The school retained its No. 6 spot among public film schools nationwide.
The annual publication, which was released on Oct. 20, offers “insights into the schools that shape the future of the film industry for prospective film students, parents and industry professionals.” The rankings are determined based on several factors, including class size, student body diversity, scholarships, networking opportunities, and faculty and alumni success.
The UArizona School of Theatre, Film & Television had several significant achievements in the past year.
Associate professor Jacob Bricca and Lisa Molomot, an adjunct instructor in the James E. Rogers College of Law, won a 2023 Peabody Award for their acclaimed and timely documentary “Missing in Brooks County,” about the fate of migrants crossing rural Texas.
The school marked the 25th anniversary of Matthew Shepard’s death with a screening of documentary filmmaker and professor Beverly Seckinger‘s film “Laramie Inside Out,” as well as a new Arizona Repertory Theatre production of the Tectonic Theater Project’s play “The Laramie Project,” for which Matthew Shepard’s parents were in attendance. Emmy-nominated writer and actor Greg Pierotti, an assistant professor in the school, directed the play he originally co-wrote and performed.
Professor and filmmaker Lisanne Skyler, an alumna of the Sundance, Venice, New York and San Francisco film festivals, runs the school’s Internship and Early Career Program like a professional talent agency with faculty and alumni providing personalized career guidance and placement to students and emerging alumni, and recruiting partnerships with Paramount, Disney, NBCUniversal, The Gersh Agency, United Talent Agency and Disney. This year through the school’s partnership with the Disney Apprenticeship Program, 2022 school graduates Desirée Bourret, Sebastián Leyva and Anthony Romero were placed into entry-level positions at ABC News Studios, with a competitive starting salary and relocation costs.
School alumni are equal parts high achievers and dedicated mentors, sharing job leads, visiting classes, jurying student films and offering internships. Recent class speakers include FX’s Director of ProductionSean Florchak, “Mulholland Drive” film producer Neal Edelstein and six-time Peabody Award winner and eight time-Emmy nominated director Paul Pennolino.
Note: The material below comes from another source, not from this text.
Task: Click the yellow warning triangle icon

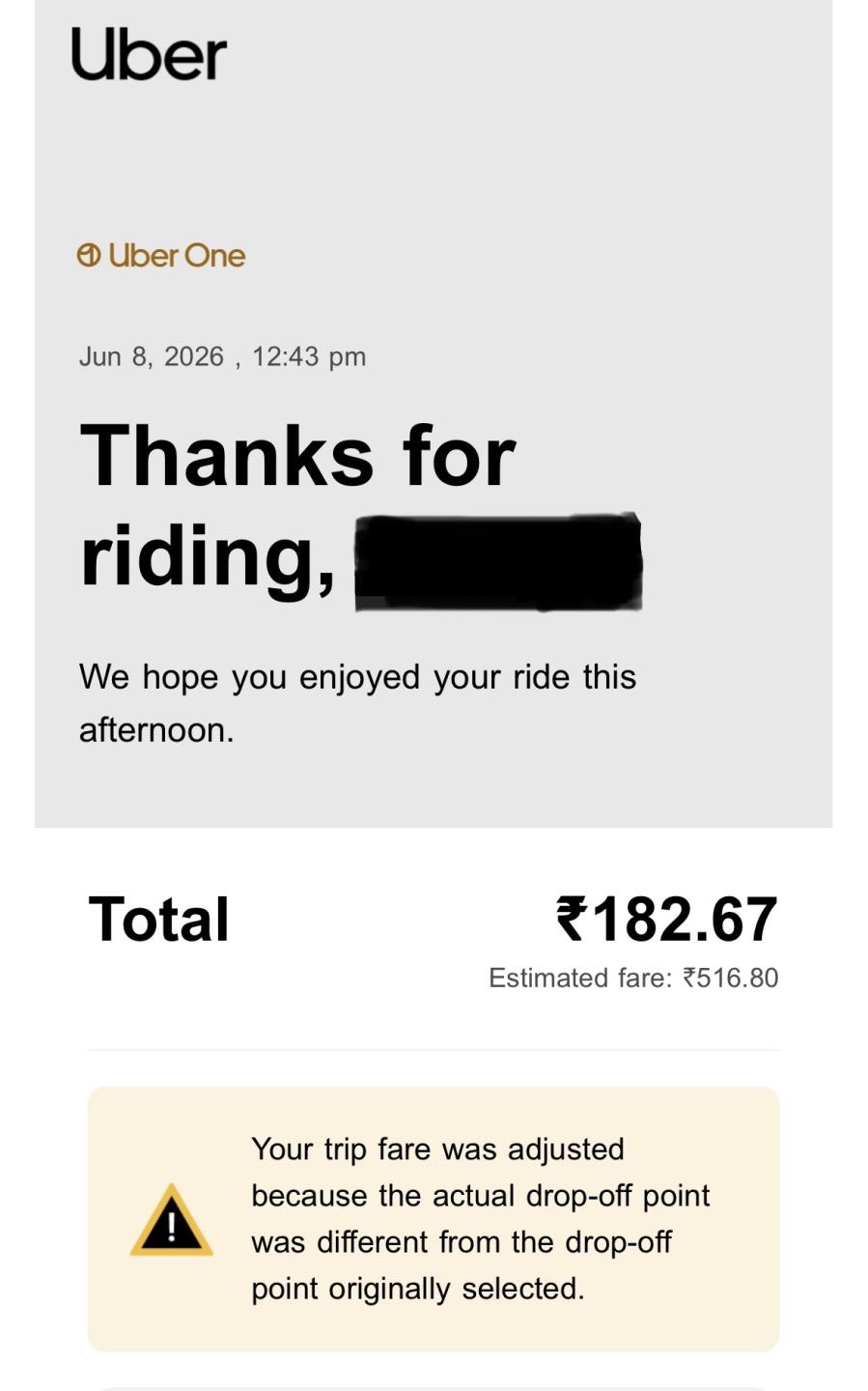Action: [x=172, y=1219]
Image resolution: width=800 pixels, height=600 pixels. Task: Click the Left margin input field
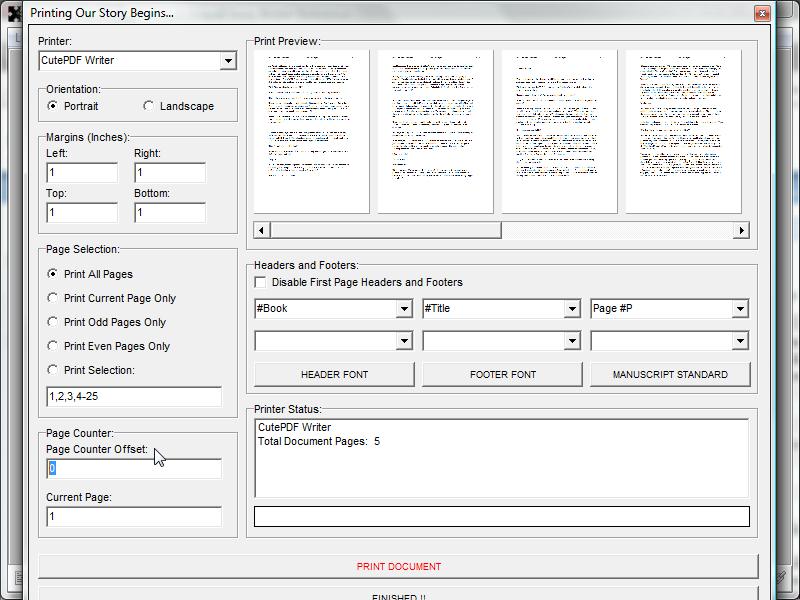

A 2023 Primetime Emmy nominee for Outstanding Directing in a Variety Series, Pennolino frequently shares with UArizona students insights from a career spanning 10 seasons of HBO’s “Last Week Tonight With John Oliver,” TBS’s“Full Frontal With Samantha Bee,” National Geographic’s “Explorer” and Apple TV Plus’s “The Problem With Jon Stewart.”
With full sponsorship from the school’s Hanson FilmTV Institute, 10 students traveled to theSundance Film Festival in January, where they worked as festival volunteers and met with industry professionals, gaining connections and behind-the-scenes knowledge.
The school also brought student filmmakers to SXSW to present their festival-lauded films as part of an interdisciplinary program.
Students collected awards and nominations for their work in front of and behind the camera at the 2023 National Academy of Television Arts & Sciences Student Production Awards. Marking a first-time acting win for UArizona, senior Babacar Ba collected the award for Outstanding College Talent Performer for his starring role in Ryan Ramsey’s senior thesis film “Deserted.” The school also was represented in the category of College Fiction Short Form – Rene Marcelle and Fiona Paskoff earned a nomination for their dark comedy “Opening Night.”
Film students again made waves on the global film festival circuit. “At 7,” Tatum Sailors‘ heartwarming short documentary, which tracks the life of a 7 year-old boy living with Type 1 diabetes, has been selected for six festivals, including San Diego Comic Con, the Los Angeles International Children’s Film Festival and the Academy Award-qualifying Chicago International Children’s Film Festival. “It’s A Worm’s World,” Jason Lee’s and Kaleigh Brown‘s film about the vital role of the humble earthworm, has drawn attention at festivals from Texas to California to Australia.